Translation from Wikipedia :

The leaders who, for many years, have been at the head of the French armies have formed a government. This government, alleging the defeat of our armies, has made contact with the enemy in order to stop the fighting. It is true, we were, we are, overwhelmed by the mechanical, ground and air forces of the enemy. Infinitely more than their number, it is the tanks, the aeroplanes, the tactics of the Germans which are causing us to retreat. It was the tanks, the aeroplanes, the tactics of the Germans that surprised our leaders to the point of bringing them to where they are today.

But has the last word been said? Must hope disappear? Is defeat final? No!

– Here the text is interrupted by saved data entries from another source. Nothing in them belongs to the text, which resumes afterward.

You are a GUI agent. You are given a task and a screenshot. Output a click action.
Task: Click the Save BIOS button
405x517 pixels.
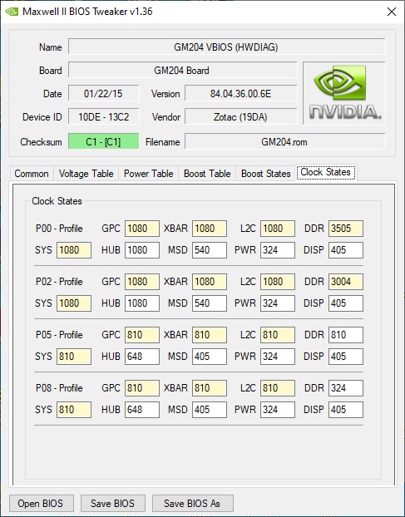tap(112, 503)
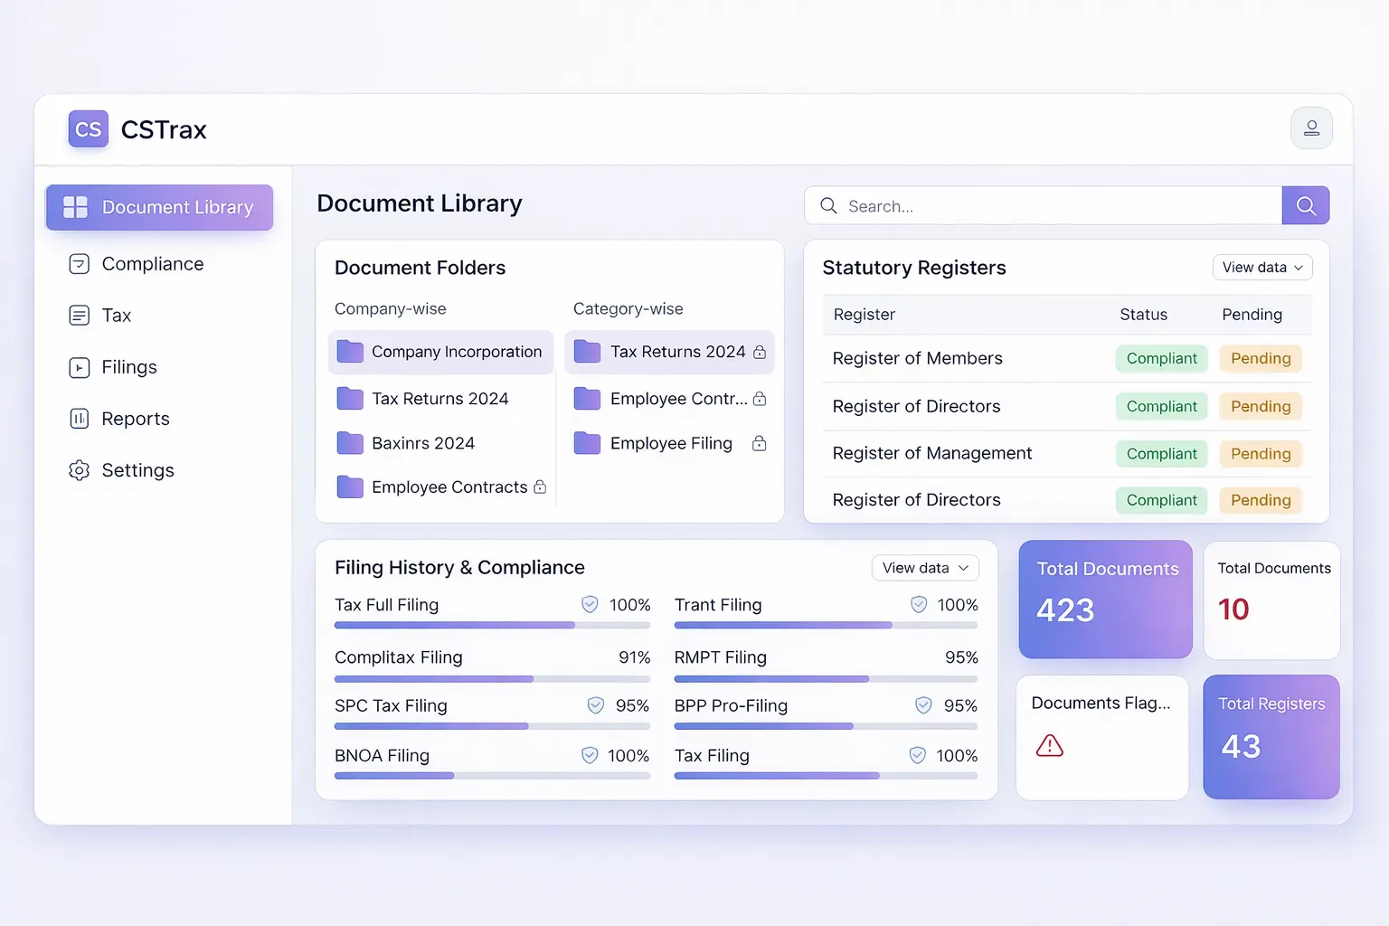Expand View data dropdown in Statutory Registers
The height and width of the screenshot is (926, 1389).
click(x=1261, y=268)
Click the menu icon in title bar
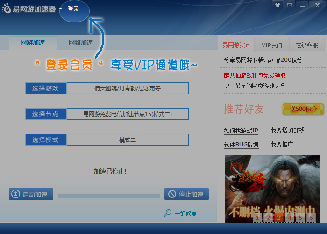This screenshot has height=234, width=327. coord(290,5)
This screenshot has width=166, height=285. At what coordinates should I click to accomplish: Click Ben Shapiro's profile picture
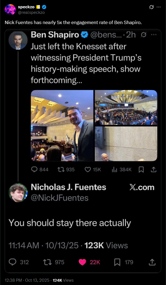coord(18,40)
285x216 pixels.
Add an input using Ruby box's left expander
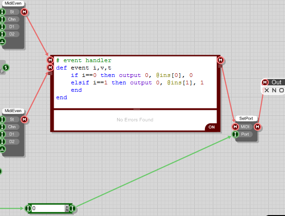pyautogui.click(x=50, y=73)
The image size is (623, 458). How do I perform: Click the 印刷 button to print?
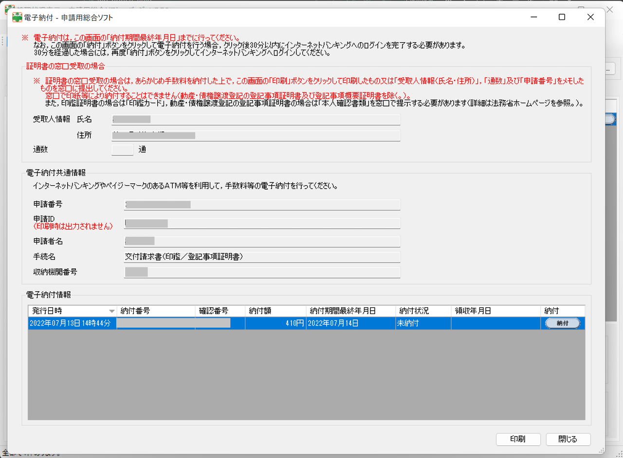pyautogui.click(x=518, y=439)
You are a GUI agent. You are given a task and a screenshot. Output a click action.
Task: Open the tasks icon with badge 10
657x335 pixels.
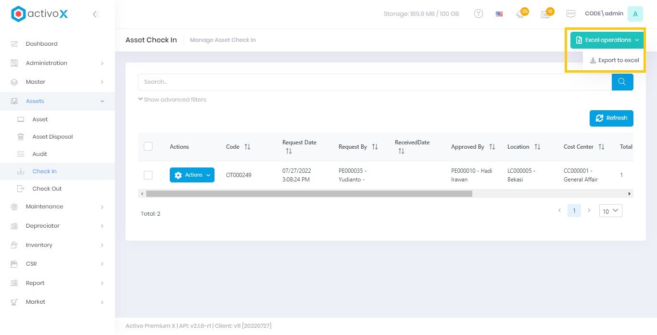(x=545, y=14)
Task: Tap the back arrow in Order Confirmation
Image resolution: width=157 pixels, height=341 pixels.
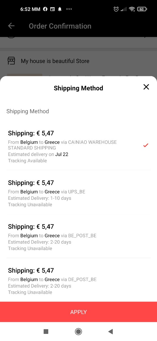Action: coord(11,26)
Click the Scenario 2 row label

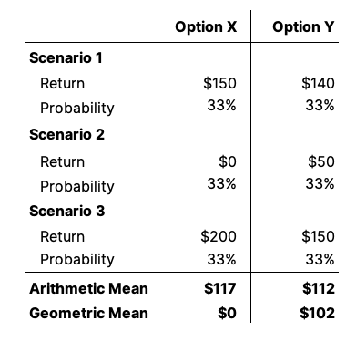66,134
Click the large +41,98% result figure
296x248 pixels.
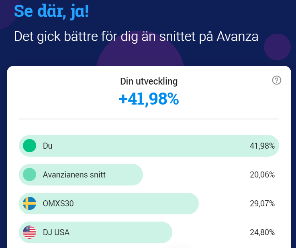(x=149, y=99)
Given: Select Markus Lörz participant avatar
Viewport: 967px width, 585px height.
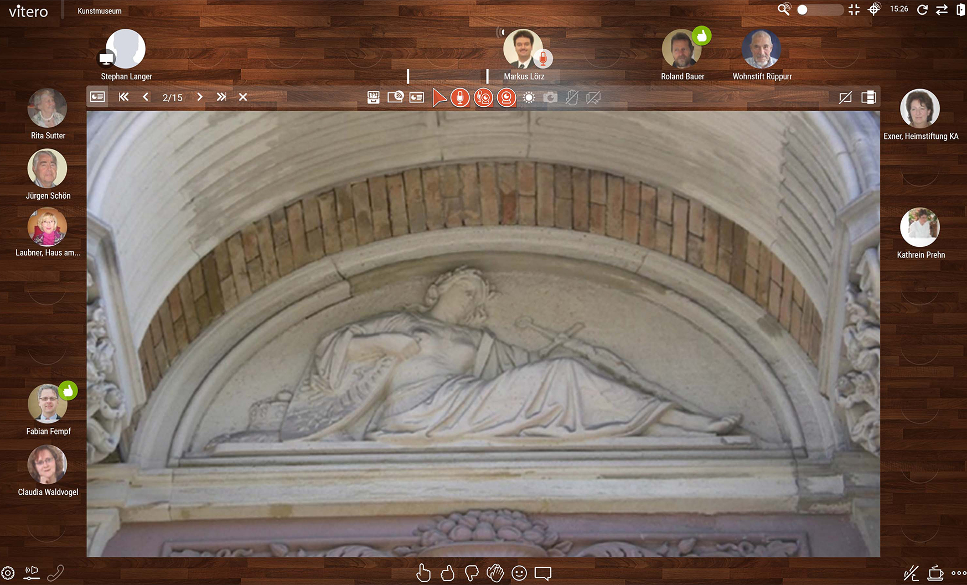Looking at the screenshot, I should coord(522,49).
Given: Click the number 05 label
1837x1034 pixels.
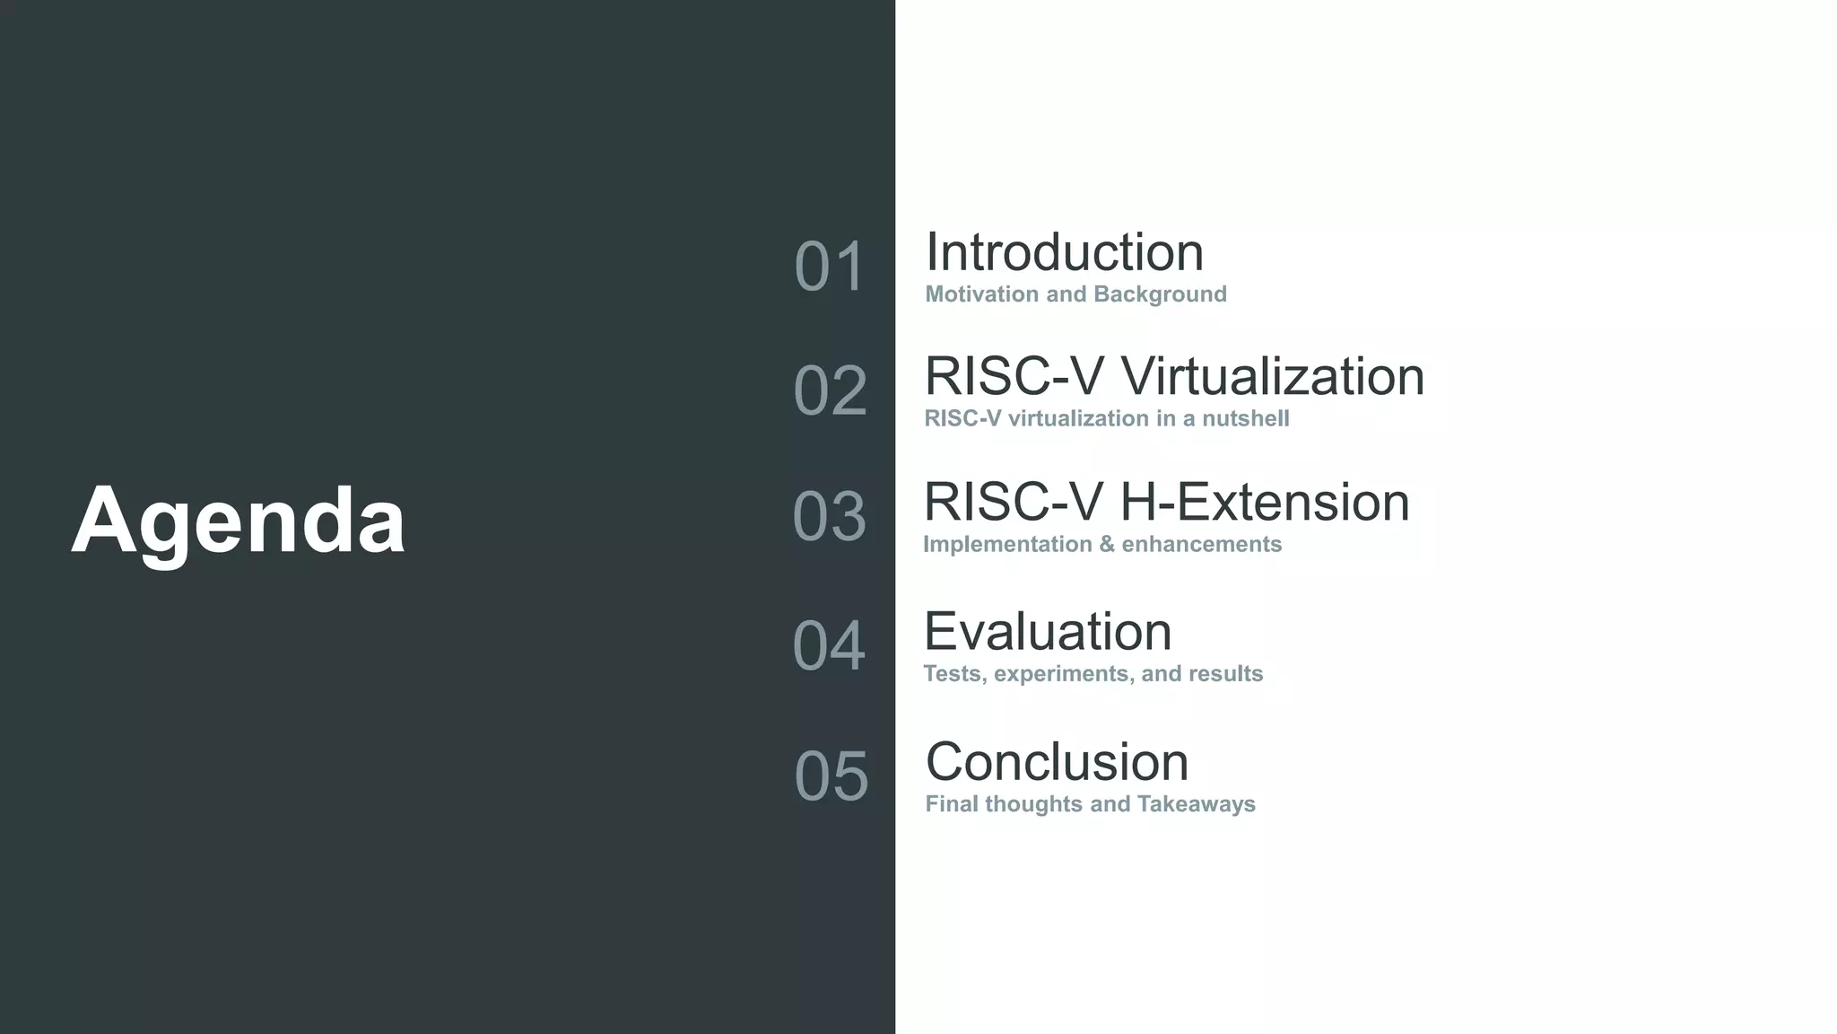Looking at the screenshot, I should tap(831, 776).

Believe me, I who am speaking to you with full knowledge of the facts, and who tell you that nothing is lost for France. The same means that overcame us can bring us victory one day. For France is not alone! She is not alone! She is not alone! She has a vast Empire behind her. She can align with the British Empire that holds the sea and continues the fight. She can, like England, use without limit the immense industry of the United States.

This war is not limited to the unfortunate territory of our country. This war is not over as a result of the Battle of France . This war is a world war. All the mistakes, all the delays, all the suffering, do not alter the fact that there are, in the world, all the means necessary to crush our enemies one day. Vanquished today by mechanical force, in the future we will be able to overcome by a superior mechanical force. The fate of the world depends on it.

I, General de Gaulle, currently in London, invite the officers and the French soldiers who are located in British territory or who might end up here, with their weapons or without their weapons, I invite the engineers and the specialised workers of the armament industries who are located in British territory or who might end up here, to put themselves in contact with me.

Whatever happens, the flame of the French resistance must not be extinguished and will not be extinguished. Tomorrow, as today, I will speak on the radio from London.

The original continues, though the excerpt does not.